PROBLEM TO SOLVE:
Each line of the data below must be given again exactly as written.

DATA EXTRACT:
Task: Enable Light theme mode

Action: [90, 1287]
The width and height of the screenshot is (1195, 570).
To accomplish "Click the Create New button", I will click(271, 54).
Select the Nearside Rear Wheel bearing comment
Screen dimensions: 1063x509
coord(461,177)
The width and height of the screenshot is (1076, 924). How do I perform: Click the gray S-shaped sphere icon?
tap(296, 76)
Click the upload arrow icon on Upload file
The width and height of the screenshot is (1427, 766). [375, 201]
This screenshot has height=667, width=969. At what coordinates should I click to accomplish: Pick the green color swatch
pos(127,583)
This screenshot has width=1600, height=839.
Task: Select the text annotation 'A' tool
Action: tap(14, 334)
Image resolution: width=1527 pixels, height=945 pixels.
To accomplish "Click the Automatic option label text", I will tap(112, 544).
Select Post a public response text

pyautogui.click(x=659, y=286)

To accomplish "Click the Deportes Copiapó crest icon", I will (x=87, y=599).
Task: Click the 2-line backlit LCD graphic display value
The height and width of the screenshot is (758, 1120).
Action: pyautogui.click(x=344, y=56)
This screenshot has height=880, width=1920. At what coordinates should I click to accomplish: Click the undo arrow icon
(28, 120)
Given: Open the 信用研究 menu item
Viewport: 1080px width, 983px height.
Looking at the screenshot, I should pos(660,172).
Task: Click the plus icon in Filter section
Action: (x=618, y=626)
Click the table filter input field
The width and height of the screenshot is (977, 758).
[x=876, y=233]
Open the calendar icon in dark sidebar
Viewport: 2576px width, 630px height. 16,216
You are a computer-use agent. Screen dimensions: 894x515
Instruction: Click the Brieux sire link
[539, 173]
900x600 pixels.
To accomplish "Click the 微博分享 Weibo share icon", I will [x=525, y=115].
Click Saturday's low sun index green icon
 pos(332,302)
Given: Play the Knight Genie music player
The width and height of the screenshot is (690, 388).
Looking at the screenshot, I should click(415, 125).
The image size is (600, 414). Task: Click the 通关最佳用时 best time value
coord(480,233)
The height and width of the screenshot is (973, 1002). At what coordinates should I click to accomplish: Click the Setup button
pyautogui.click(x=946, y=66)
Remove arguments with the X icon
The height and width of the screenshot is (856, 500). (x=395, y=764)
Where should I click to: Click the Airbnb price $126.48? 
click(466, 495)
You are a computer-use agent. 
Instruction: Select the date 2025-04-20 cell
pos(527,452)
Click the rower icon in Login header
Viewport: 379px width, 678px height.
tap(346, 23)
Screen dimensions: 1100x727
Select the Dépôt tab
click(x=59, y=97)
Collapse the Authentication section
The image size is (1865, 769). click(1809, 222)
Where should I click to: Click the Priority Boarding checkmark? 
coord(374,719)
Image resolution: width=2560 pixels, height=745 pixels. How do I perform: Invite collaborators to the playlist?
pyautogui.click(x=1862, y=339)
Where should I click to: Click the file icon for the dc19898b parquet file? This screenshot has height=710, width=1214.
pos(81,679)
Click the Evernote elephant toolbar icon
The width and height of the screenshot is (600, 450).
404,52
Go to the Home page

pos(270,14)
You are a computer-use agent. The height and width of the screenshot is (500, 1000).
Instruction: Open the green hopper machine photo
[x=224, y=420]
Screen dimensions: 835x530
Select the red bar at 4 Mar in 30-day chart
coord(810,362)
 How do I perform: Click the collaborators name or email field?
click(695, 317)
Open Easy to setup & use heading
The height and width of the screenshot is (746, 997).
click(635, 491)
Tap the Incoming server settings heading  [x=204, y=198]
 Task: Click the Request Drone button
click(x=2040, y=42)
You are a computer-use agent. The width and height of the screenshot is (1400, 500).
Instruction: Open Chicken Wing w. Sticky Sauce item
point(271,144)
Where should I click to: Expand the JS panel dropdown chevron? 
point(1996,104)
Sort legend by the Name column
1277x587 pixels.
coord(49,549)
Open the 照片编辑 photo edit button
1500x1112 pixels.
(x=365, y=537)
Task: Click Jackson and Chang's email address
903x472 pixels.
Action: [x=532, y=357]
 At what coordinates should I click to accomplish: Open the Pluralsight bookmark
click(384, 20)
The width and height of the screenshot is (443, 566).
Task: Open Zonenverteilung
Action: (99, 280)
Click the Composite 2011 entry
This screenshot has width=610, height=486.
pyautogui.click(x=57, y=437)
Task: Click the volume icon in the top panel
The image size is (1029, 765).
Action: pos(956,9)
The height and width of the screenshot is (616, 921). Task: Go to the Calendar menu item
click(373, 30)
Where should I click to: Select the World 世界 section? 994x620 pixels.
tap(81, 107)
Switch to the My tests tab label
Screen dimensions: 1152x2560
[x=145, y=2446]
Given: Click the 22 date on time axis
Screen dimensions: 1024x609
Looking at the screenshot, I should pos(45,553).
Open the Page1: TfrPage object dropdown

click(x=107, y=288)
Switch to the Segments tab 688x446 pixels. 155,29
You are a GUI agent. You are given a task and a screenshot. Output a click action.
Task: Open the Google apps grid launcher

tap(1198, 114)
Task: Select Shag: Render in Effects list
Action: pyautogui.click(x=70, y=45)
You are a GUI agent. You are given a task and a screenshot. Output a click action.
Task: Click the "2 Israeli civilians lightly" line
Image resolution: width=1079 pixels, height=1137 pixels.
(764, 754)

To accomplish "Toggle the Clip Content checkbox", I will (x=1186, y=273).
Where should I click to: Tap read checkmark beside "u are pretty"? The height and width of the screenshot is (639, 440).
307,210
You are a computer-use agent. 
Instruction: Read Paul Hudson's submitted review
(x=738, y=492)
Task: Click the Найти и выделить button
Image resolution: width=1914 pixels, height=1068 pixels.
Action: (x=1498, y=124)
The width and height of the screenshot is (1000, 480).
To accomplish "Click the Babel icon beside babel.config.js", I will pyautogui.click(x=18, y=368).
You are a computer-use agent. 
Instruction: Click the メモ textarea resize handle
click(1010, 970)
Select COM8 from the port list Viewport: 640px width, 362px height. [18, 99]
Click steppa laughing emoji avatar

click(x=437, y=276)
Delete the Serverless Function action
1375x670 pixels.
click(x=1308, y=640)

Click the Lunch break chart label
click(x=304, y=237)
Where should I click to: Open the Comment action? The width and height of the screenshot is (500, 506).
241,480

ANSWER SECTION:
Task: Enable Light theme mode

Action: [90, 1287]
The width and height of the screenshot is (1195, 570).
To accomplish "Click the Create New button", I will click(271, 54).
Select the Nearside Rear Wheel bearing comment
Screen dimensions: 1063x509
coord(461,177)
The width and height of the screenshot is (1076, 924). How do I perform: Click the gray S-shaped sphere icon?
tap(296, 76)
Click the upload arrow icon on Upload file
The width and height of the screenshot is (1427, 766). [375, 201]
This screenshot has height=667, width=969. At what coordinates should I click to accomplish: Pick the green color swatch
pos(127,583)
This screenshot has width=1600, height=839.
Task: Select the text annotation 'A' tool
Action: tap(14, 334)
Image resolution: width=1527 pixels, height=945 pixels.
To accomplish "Click the Automatic option label text", I will tap(112, 544).
Select Post a public response text

pyautogui.click(x=659, y=286)

To accomplish "Click the Deportes Copiapó crest icon", I will (x=87, y=599).
Task: Click the 2-line backlit LCD graphic display value
The height and width of the screenshot is (758, 1120).
Action: pyautogui.click(x=344, y=56)
This screenshot has height=880, width=1920. At what coordinates should I click to accomplish: Click the undo arrow icon
(28, 120)
Given: Open the 信用研究 menu item
Viewport: 1080px width, 983px height.
Looking at the screenshot, I should pos(660,172).
Task: Click the plus icon in Filter section
Action: (x=618, y=626)
Click the table filter input field
The width and height of the screenshot is (977, 758).
[x=876, y=233]
Open the calendar icon in dark sidebar
Viewport: 2576px width, 630px height. 16,216
You are a computer-use agent. Screen dimensions: 894x515
Instruction: Click the Brieux sire link
[539, 173]
900x600 pixels.
To accomplish "Click the 微博分享 Weibo share icon", I will [x=525, y=115].
Click Saturday's low sun index green icon
 pos(332,302)
Given: Play the Knight Genie music player
The width and height of the screenshot is (690, 388).
Looking at the screenshot, I should click(415, 125).
The image size is (600, 414). Task: Click the 通关最佳用时 best time value
coord(480,233)
The height and width of the screenshot is (973, 1002). At what coordinates should I click to accomplish: Click the Setup button
pyautogui.click(x=946, y=66)
Remove arguments with the X icon
The height and width of the screenshot is (856, 500). (x=395, y=764)
Where should I click to: Click the Airbnb price $126.48? 
click(466, 495)
You are a computer-use agent. 
Instruction: Select the date 2025-04-20 cell
pos(527,452)
Click the rower icon in Login header
Viewport: 379px width, 678px height.
tap(346, 23)
Screen dimensions: 1100x727
Select the Dépôt tab
click(x=59, y=97)
Collapse the Authentication section
The image size is (1865, 769). click(1809, 222)
Where should I click to: Click the Priority Boarding checkmark? 
coord(374,719)
Image resolution: width=2560 pixels, height=745 pixels. How do I perform: Invite collaborators to the playlist?
pyautogui.click(x=1862, y=339)
Where should I click to: Click the file icon for the dc19898b parquet file? This screenshot has height=710, width=1214.
pos(81,679)
Click the Evernote elephant toolbar icon
The width and height of the screenshot is (600, 450).
404,52
Go to the Home page

pos(270,14)
You are a computer-use agent. The height and width of the screenshot is (500, 1000).
Instruction: Open the green hopper machine photo
[x=224, y=420]
Screen dimensions: 835x530
Select the red bar at 4 Mar in 30-day chart
coord(810,362)
 How do I perform: Click the collaborators name or email field?
click(695, 317)
Open Easy to setup & use heading
The height and width of the screenshot is (746, 997).
click(635, 491)
Tap the Incoming server settings heading  [x=204, y=198]
 Task: Click the Request Drone button
click(x=2040, y=42)
You are a computer-use agent. The width and height of the screenshot is (1400, 500).
Instruction: Open Chicken Wing w. Sticky Sauce item
point(271,144)
Where should I click to: Expand the JS panel dropdown chevron? 
point(1996,104)
Sort legend by the Name column
1277x587 pixels.
coord(49,549)
Open the 照片编辑 photo edit button
1500x1112 pixels.
(x=365, y=537)
Task: Click Jackson and Chang's email address
903x472 pixels.
Action: [x=532, y=357]
 At what coordinates should I click to accomplish: Open the Pluralsight bookmark
click(384, 20)
The width and height of the screenshot is (443, 566).
Task: Open Zonenverteilung
Action: (99, 280)
Click the Composite 2011 entry
This screenshot has width=610, height=486.
pyautogui.click(x=57, y=437)
Task: Click the volume icon in the top panel
The image size is (1029, 765).
Action: pos(956,9)
The height and width of the screenshot is (616, 921). Task: Go to the Calendar menu item
click(373, 30)
Where should I click to: Select the World 世界 section? 994x620 pixels.
tap(81, 107)
Switch to the My tests tab label
Screen dimensions: 1152x2560
[x=145, y=2446]
Given: Click the 22 date on time axis
Screen dimensions: 1024x609
Looking at the screenshot, I should pos(45,553).
Open the Page1: TfrPage object dropdown

click(x=107, y=288)
Switch to the Segments tab 688x446 pixels. 155,29
You are a GUI agent. You are given a task and a screenshot. Output a click action.
Task: Open the Google apps grid launcher

tap(1198, 114)
Task: Select Shag: Render in Effects list
Action: pyautogui.click(x=70, y=45)
You are a GUI agent. You are given a task and a screenshot. Output a click action.
Task: Click the "2 Israeli civilians lightly" line
Image resolution: width=1079 pixels, height=1137 pixels.
(764, 754)

To accomplish "Toggle the Clip Content checkbox", I will (x=1186, y=273).
Where should I click to: Tap read checkmark beside "u are pretty"? The height and width of the screenshot is (639, 440).
307,210
You are a computer-use agent. 
Instruction: Read Paul Hudson's submitted review
(x=738, y=492)
Task: Click the Найти и выделить button
Image resolution: width=1914 pixels, height=1068 pixels.
Action: (x=1498, y=124)
The width and height of the screenshot is (1000, 480).
To accomplish "Click the Babel icon beside babel.config.js", I will pyautogui.click(x=18, y=368).
You are a computer-use agent. 
Instruction: Click the メモ textarea resize handle
click(1010, 970)
Select COM8 from the port list Viewport: 640px width, 362px height. [18, 99]
Click steppa laughing emoji avatar

click(x=437, y=276)
Delete the Serverless Function action
1375x670 pixels.
click(x=1308, y=640)

Click the Lunch break chart label
click(x=304, y=237)
Where should I click to: Open the Comment action? The width and height of the screenshot is (500, 506).
241,480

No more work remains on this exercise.